- REQUIREMENT A: Can you return the passage on decolonisation word for word, between "When the Zapatistas" and "what happened next.", inclusive?

- SELECTED TEXT:
To put it simply for our friends in England and the States: in most of the world, the statues that we walk under are the statues of the (usually male) Heroes of the Independence Struggle. The renaming of streets and railway stations, the pulling down (or blowing up) of prominent colonial statues – it’s great you’re trying to catch up with this, but we’ve done enough of it that we can also see the limitations.

Most human beings live in states which became independent from empire within living memory. In what is literally a majority world, the project of decolonisation – not only political independence, but the struggle to break free from economic exploitation and dependency, the battle to decolonise language, literature, music, education, sport and all the rest – is one that has been going on for a very long time.

When the Zapatistas call themselves an army of national liberation and invoke one of the heroes of the Mexican Revolution, they are saying something slightly more complicated, but familiar around the post-colonial world: the revolution is an unfinished project. In the Republic of Ireland, radicals often say that they are fighting for the true meaning of “1916”.

Depending on context, the point is sometimes (as Indian Subaltern Studies highlighted) that the peasants, workers, women, subaltern castes and others whose movements were central to the actual achievement of independence were marginalised in the moment of state creation. At other times (as in some Chinese radical arguments) the tendency is less to reject the terms of independence and more a critique of what happened next.

Precisely because of the effectiveness of anti-colonial movements in bringing about visible change, this horizon is very widely shared around the post-colonial world – including the critique of “corrupt politicians” who supposedly distort a legitimate state, or the resignation of those who cannot imagine another kind of politics but realise that the existing one does not meet their needs in any meaningful way.

In India, the far-right BJP government is happy to wrap the flag of “decolonisation” (in its simplistic Northern form) around itself – while it is challenged on all sides by Dalits, Adivasis and subaltern castes, by women and LGBTQIA+ movements, by Muslims, by civil rights activists and others who in almost no case reject the achievement of independence (though they often have deep critiques of the process).

Decolonisation is one of the central ways in which popular struggles around the world understand the process and problems of social movements. It is both how states, dominant ethnicities and religious power structures legitimate themselves and the most widely available framework for struggles that target those states. There are of course authentic popular discourses which reject the nation-state equation that resulted from the end of empire, in many parts of the majority world; but they are minority voices within the broader horizon.

- REQUIREMENT B: Can you resize the coordinates in the listing's answers between the lines holding "Click the 'List" and "point(154,521)", inclusive, by multiplying each by 0.35 and rounding to whole numbers with halves going up? Give back only those lines, requests included.

- MATERIAL PROVIDED:
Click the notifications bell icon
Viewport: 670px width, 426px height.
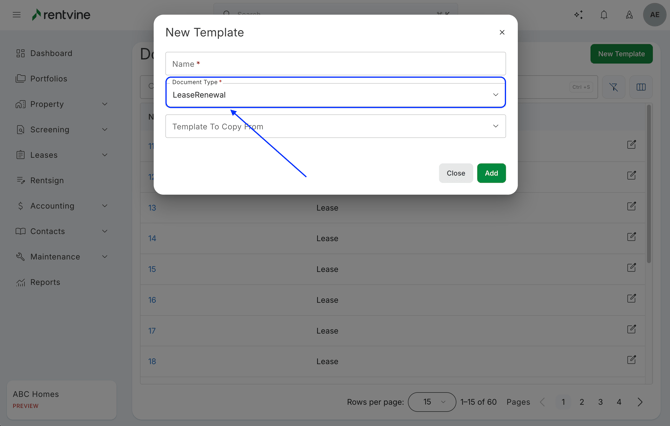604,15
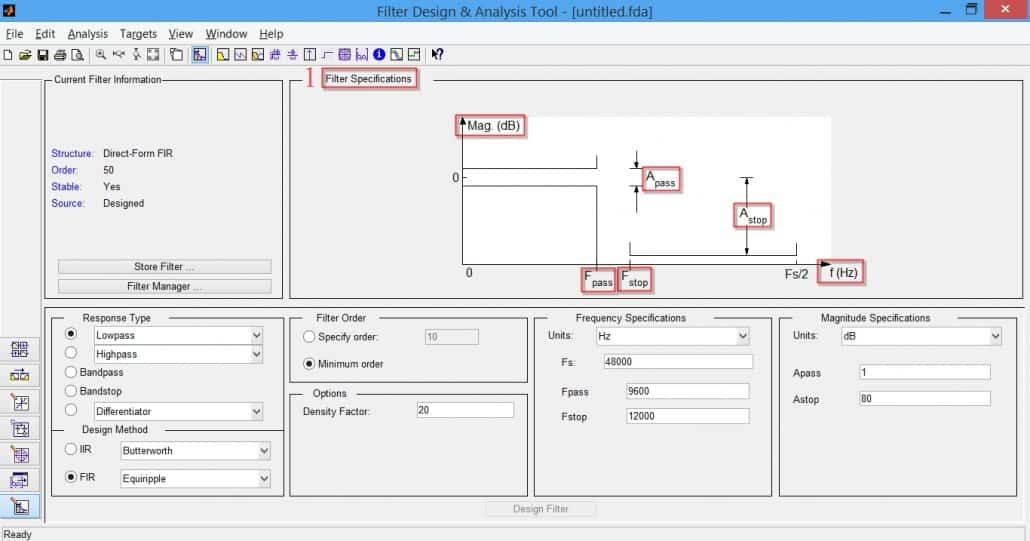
...
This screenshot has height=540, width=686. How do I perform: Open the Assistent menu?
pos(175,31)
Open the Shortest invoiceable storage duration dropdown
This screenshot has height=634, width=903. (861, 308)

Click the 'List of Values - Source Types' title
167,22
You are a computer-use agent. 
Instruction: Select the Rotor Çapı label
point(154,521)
--
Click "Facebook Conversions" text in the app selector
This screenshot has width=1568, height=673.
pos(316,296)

- CORRECT ANSWER A:
When the Zapatistas call themselves an army of national liberation and invoke one of the heroes of the Mexican Revolution, they are saying something slightly more complicated, but familiar around the post-colonial world: the revolution is an unfinished project. In the Republic of Ireland, radicals often say that they are fighting for the true meaning of “1916”.

Depending on context, the point is sometimes (as Indian Subaltern Studies highlighted) that the peasants, workers, women, subaltern castes and others whose movements were central to the actual achievement of independence were marginalised in the moment of state creation. At other times (as in some Chinese radical arguments) the tendency is less to reject the terms of independence and more a critique of what happened next.

- CORRECT ANSWER B:
Click the 'List of Values - Source Types' title
58,8
You are a computer-use agent. 
Instruction: Select the Rotor Çapı label
point(54,182)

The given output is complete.